"I just don't ever believe they'll win it." That's Max Rushen, host of the Guardian's Football Weekly podcast, summing up the England experience in one sentence. He immediately followed it with something more interesting though: "There is balance to this squad. There is a sense of purpose." For England fans, that combination is rarer than it sounds.
Thomas Tuchel's England arrive at the 2026 World Cup as one of the tournament's more intriguing sides — not favourites, not written off, but genuinely difficult to read. The German manager, appointed in 2025 after Gareth Southgate's eight-year reign ended, has won trophies at every club he's managed. Whether that translates to international football, with its condensed preparation windows and coalition-building dynamics, is the central question around this squad.
A squad built around youth — with a few deliberate exceptions
The most striking thing about England's roster isn't who Tuchel picked. It's who he left out. Phil Foden and Cole Palmer — two of the most-talked-about English talents of the past two years — are at home. Ivan Toney is in. Tuchel's message is clear: roles matter more than reputations.
With a few exceptions — Kane, now 32, being the obvious one — much of this starting lineup is 25 or younger. That cuts both ways. Youth brings energy and fewer entrenched habits. It also means less experience when a knockout match goes to penalties in the 120th minute and every decision matters.
Jude Bellingham is the one to watch. The 22-year-old Real Madrid midfielder hasn't been a Tuchel regular, which is strange given his profile. Dynamic, capable of playing as a false nine, and genuinely dangerous in tight spaces — if Bellingham clicks in this tournament, England's odds shift significantly. If he doesn't feature, that's a lot of quality sitting unused.
England's group stage path through the US
- June 17: England vs. Croatia — Dallas Stadium, 4 p.m.
- June 23: England vs. Ghana — Boston Stadium, 4 p.m.
- June 27: Panama vs. England — New York New Jersey Stadium, 5 p.m.
On paper, a manageable group. Croatia are past their 2018 peak. Ghana and Panama are beatable at this level. England should qualify — the question is in what shape and with what momentum. A team that scrapes through on six points looks very different in the knockouts than one that finds a rhythm early.
Bukayo Saka and Declan Rice are nailed-on starters alongside Kane.
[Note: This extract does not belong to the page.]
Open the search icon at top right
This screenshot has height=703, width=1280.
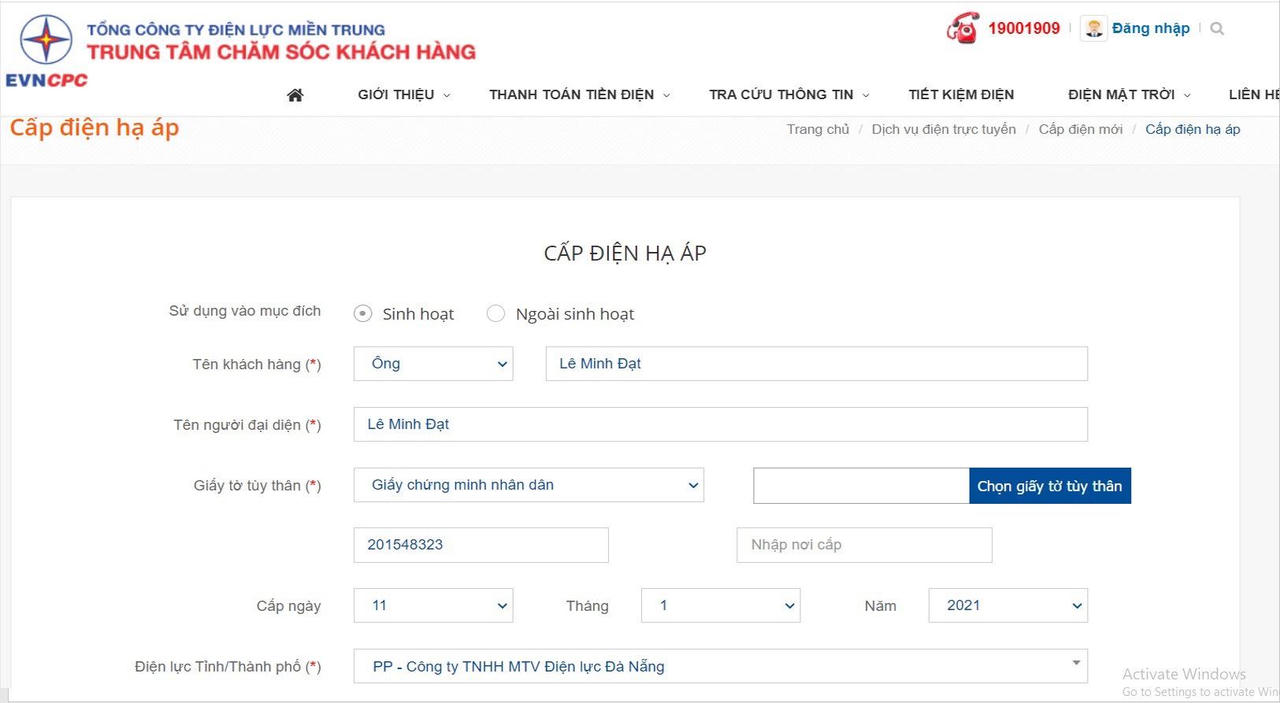1217,28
The centre-back pairing is less settled. England's defensive solidity will quietly determine how far they go — it always does.
The elephant in the room, of course, is 1966. Sixty years since England won the thing on home soil, and every squad since has carried that weight to varying degrees of dysfunction. Tuchel's nationality — German, of all things — has created its own strange subplot. Harry Redknapp called him a "German spy," then insisted it was a joke. Whether or not Tuchel wins the World Cup, he'll never fully escape that bit.
Declan Rice, asked how he knew he'd adjusted to the US summer heat, deadpanned that it was "when the sunburn went." At least they're relaxed about it.